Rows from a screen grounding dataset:

----

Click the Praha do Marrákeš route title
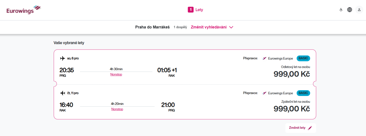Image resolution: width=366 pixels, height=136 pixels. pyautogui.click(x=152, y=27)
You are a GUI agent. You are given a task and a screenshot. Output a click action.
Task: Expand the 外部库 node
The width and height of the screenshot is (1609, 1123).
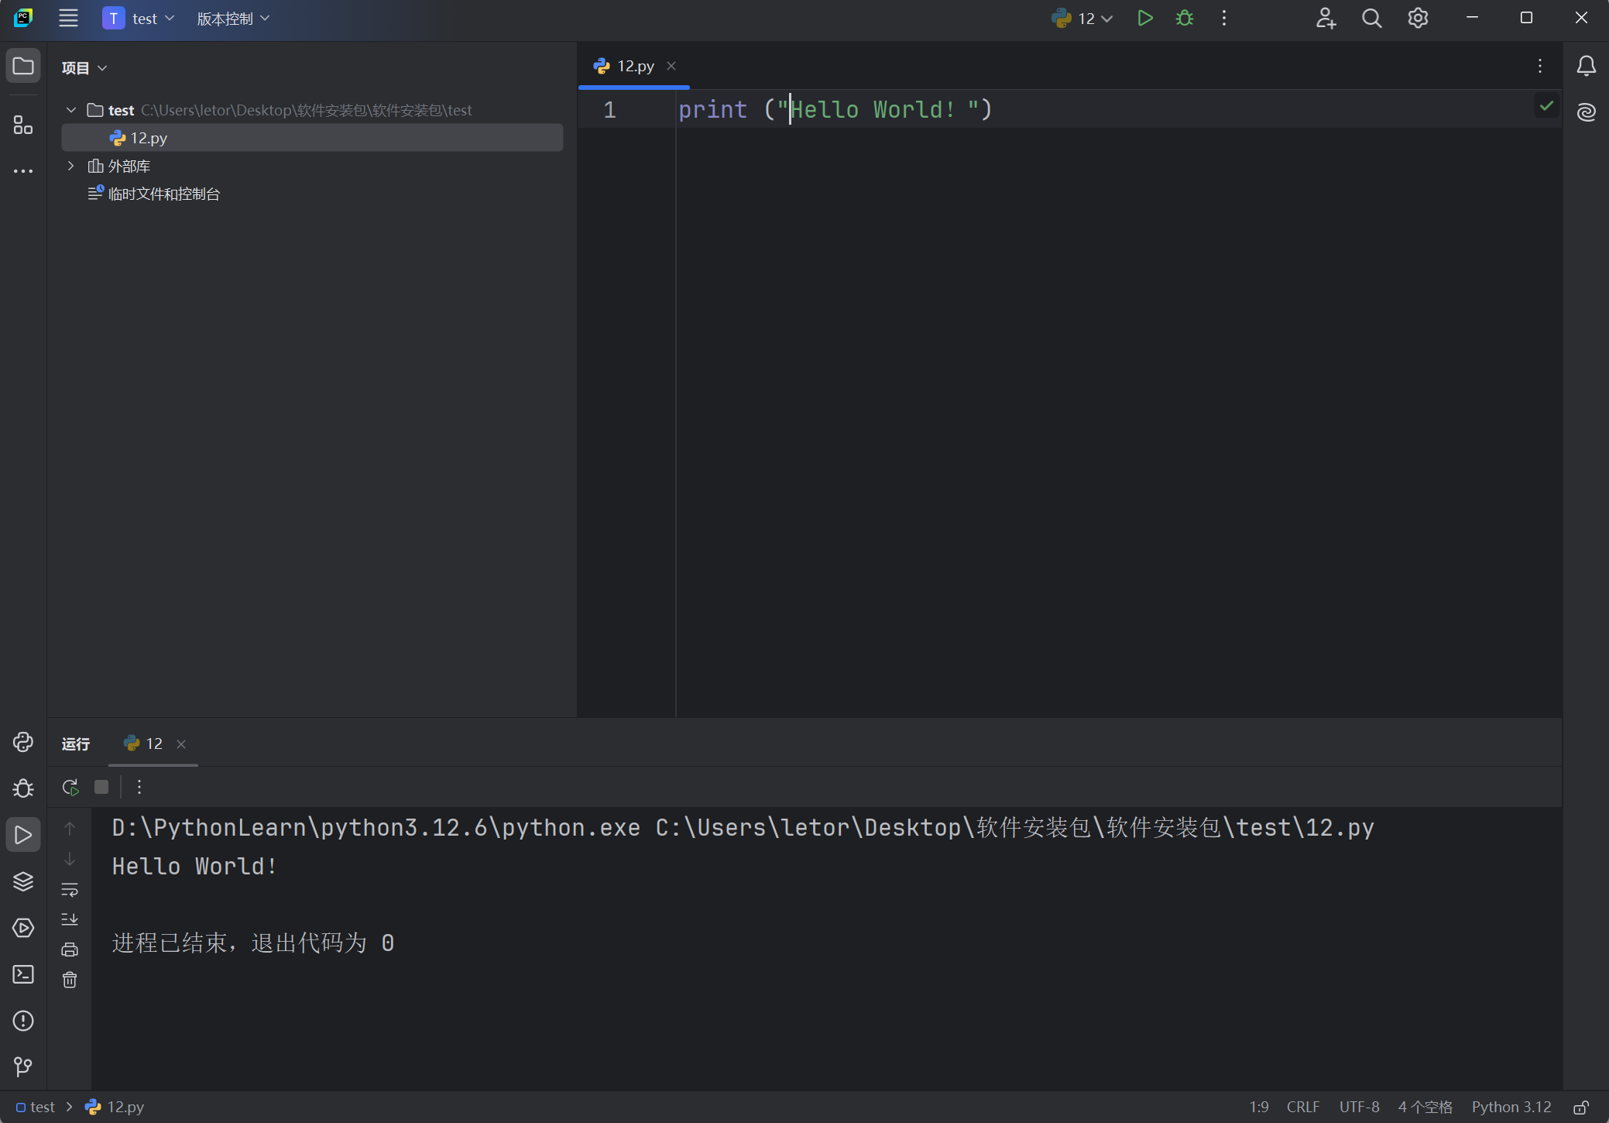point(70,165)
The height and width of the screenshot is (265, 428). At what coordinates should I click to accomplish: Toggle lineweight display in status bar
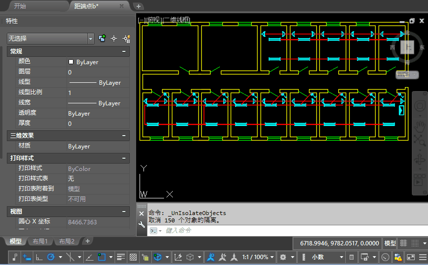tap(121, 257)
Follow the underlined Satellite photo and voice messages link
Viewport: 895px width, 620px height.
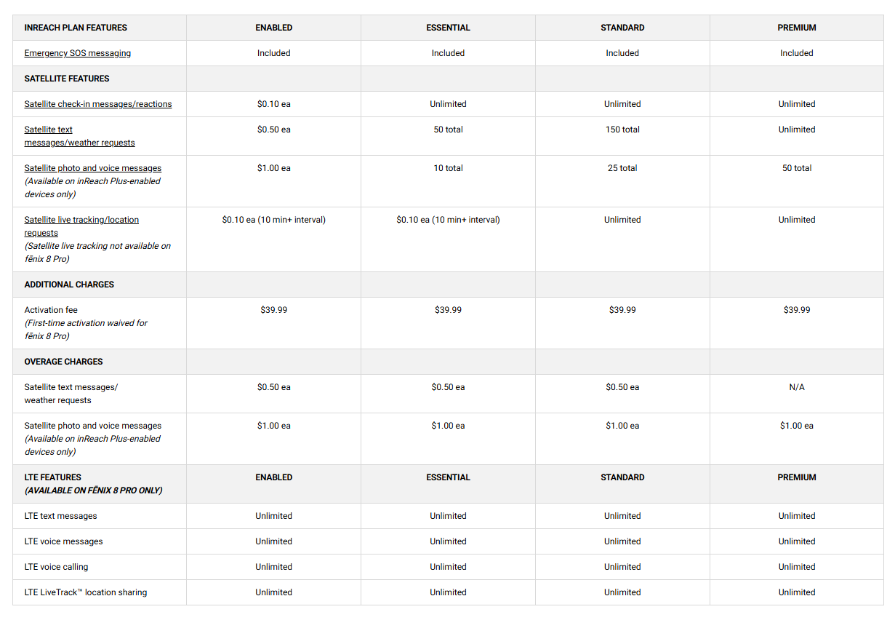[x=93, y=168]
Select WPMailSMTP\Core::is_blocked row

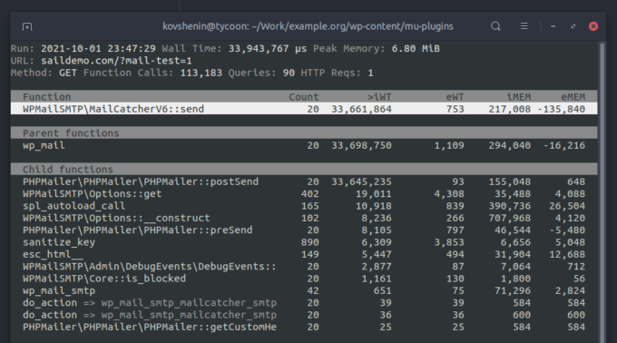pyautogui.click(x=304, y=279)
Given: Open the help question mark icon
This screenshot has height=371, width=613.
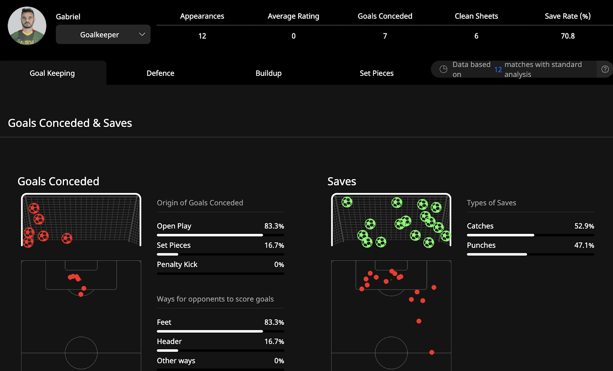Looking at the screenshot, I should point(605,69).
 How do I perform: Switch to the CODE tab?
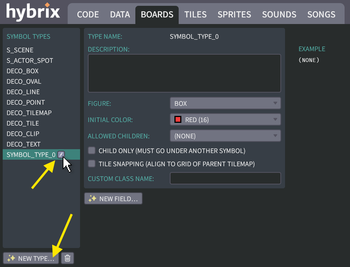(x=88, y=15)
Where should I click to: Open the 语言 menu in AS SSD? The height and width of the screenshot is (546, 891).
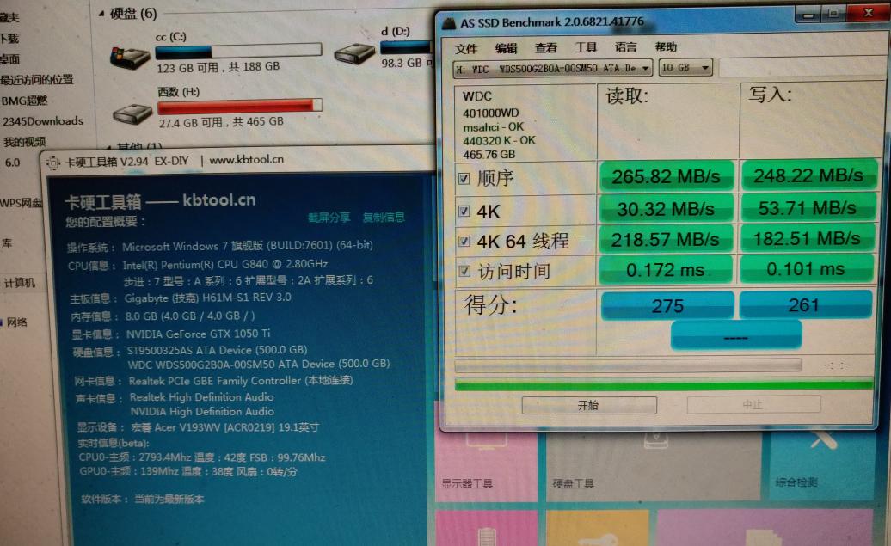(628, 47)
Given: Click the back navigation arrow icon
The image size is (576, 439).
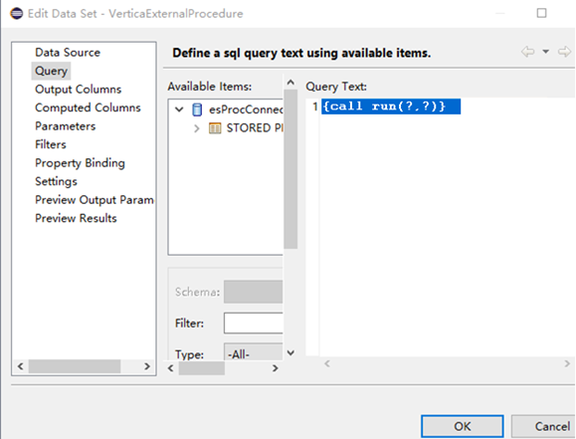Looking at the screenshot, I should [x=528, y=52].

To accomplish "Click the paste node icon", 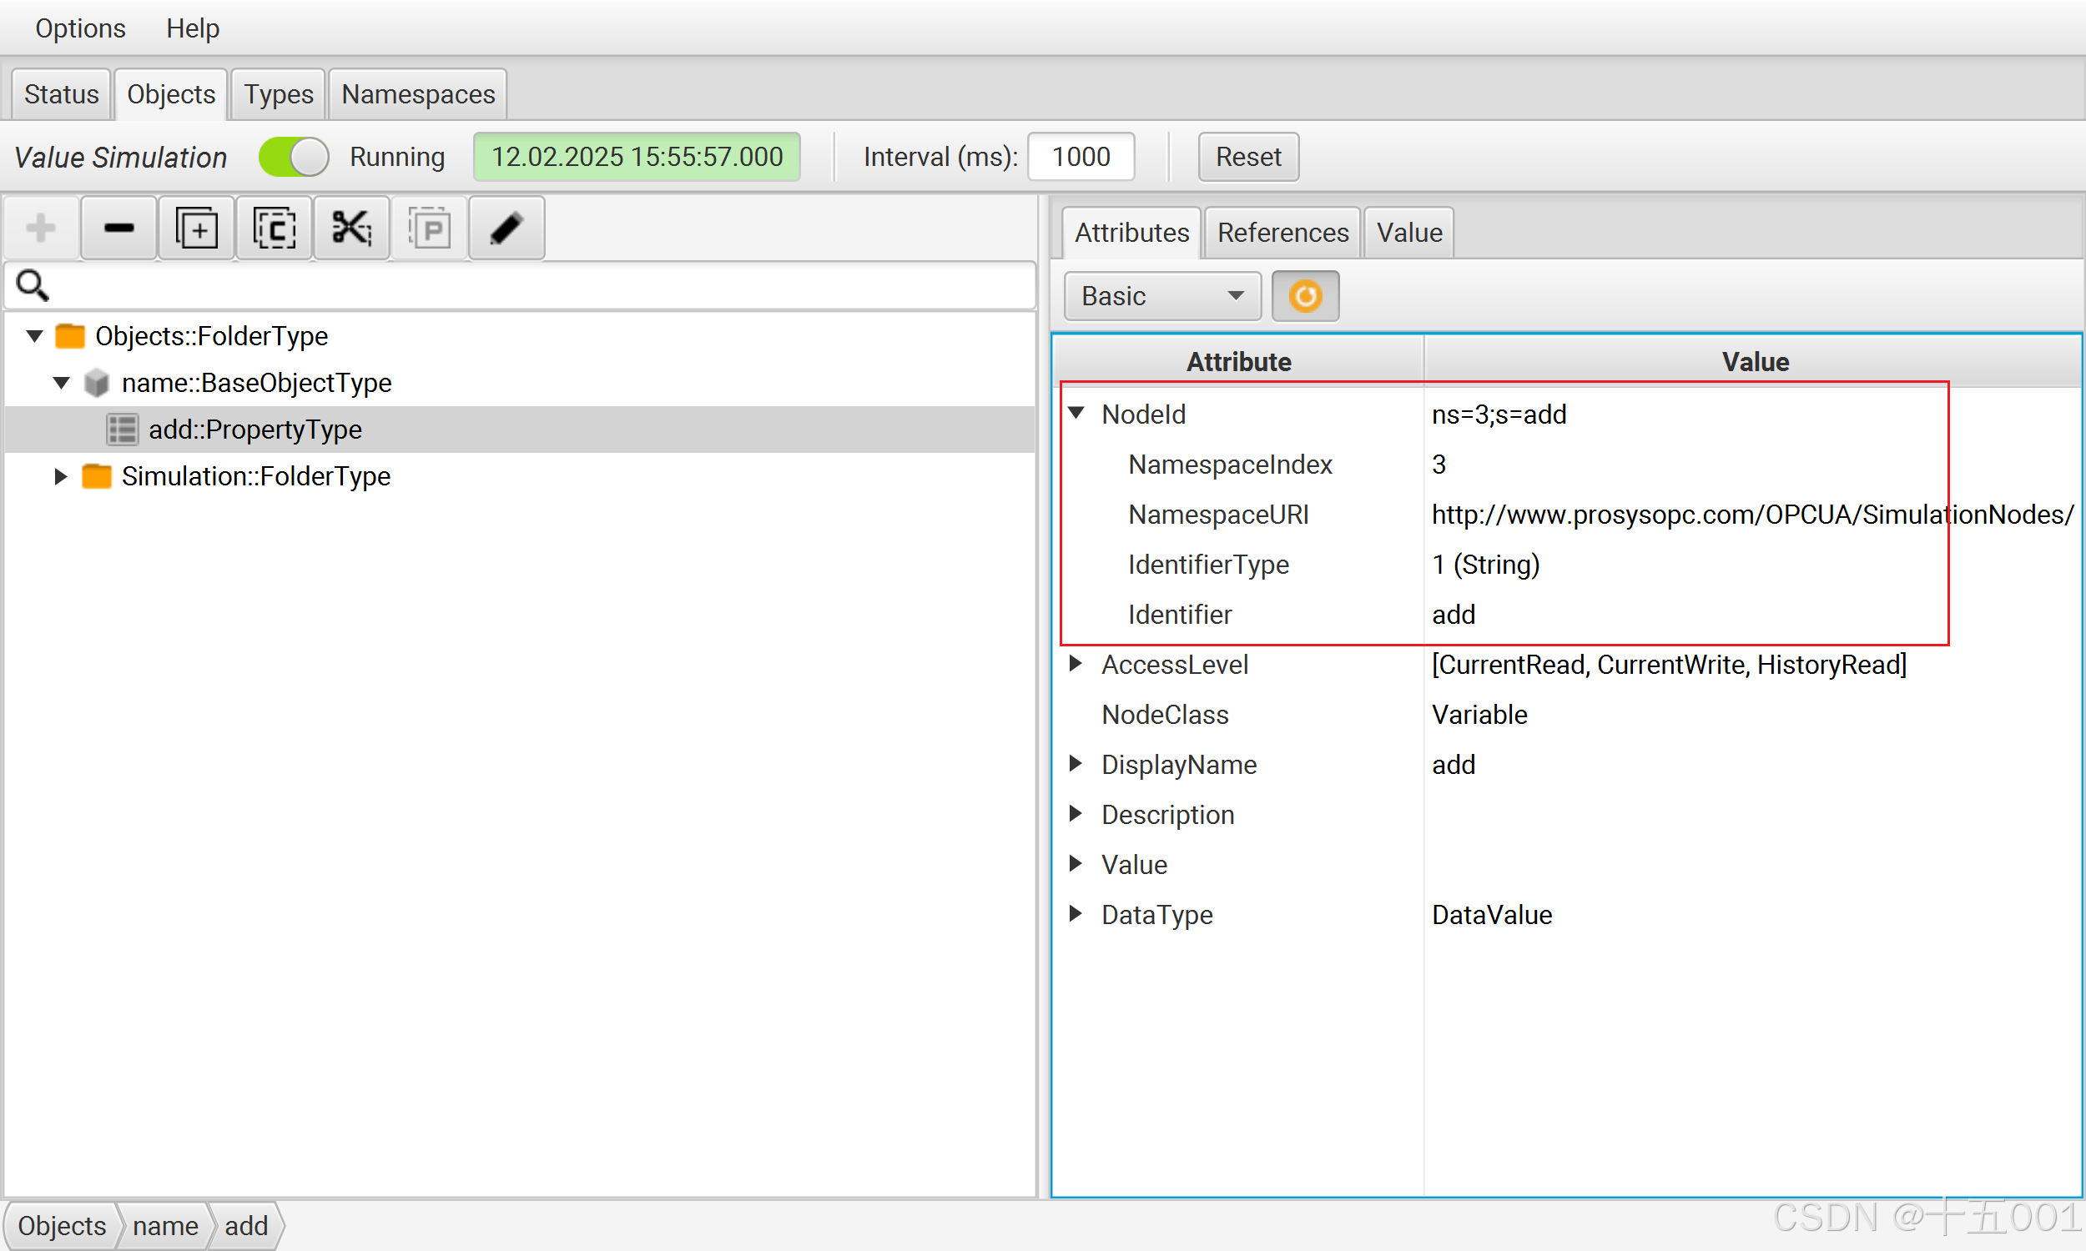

----

What needs to be done: Please render the items above as a JSON list of strings, with one string per line and no blank lines. Leave the pictures out.

Result of this task:
[
  "Click the Praha do Marrákeš route title",
  "Image resolution: width=366 pixels, height=136 pixels. pyautogui.click(x=152, y=27)",
  "You are a GUI agent. You are given a task and a screenshot. Output a click action.",
  "Task: Expand the 外部库 node",
  "The width and height of the screenshot is (1609, 1123).",
  "point(70,165)",
  "The height and width of the screenshot is (265, 428). At what coordinates should I click to accomplish: Toggle lineweight display in status bar",
  "tap(121, 257)",
  "Follow the underlined Satellite photo and voice messages link",
  "Viewport: 895px width, 620px height.",
  "[x=93, y=168]",
  "Select WPMailSMTP\\Core::is_blocked row",
  "pyautogui.click(x=304, y=279)",
  "Given: Open the help question mark icon",
  "This screenshot has height=371, width=613.",
  "Looking at the screenshot, I should point(605,69).",
  " How do I perform: Switch to the CODE tab?",
  "(x=88, y=15)",
  "Where should I click to: Open the 语言 menu in AS SSD? The height and width of the screenshot is (546, 891).",
  "(628, 47)",
  "Given: Click the back navigation arrow icon",
  "The image size is (576, 439).",
  "Looking at the screenshot, I should [x=528, y=52].",
  "To accomplish \"Click the paste node icon\", "
]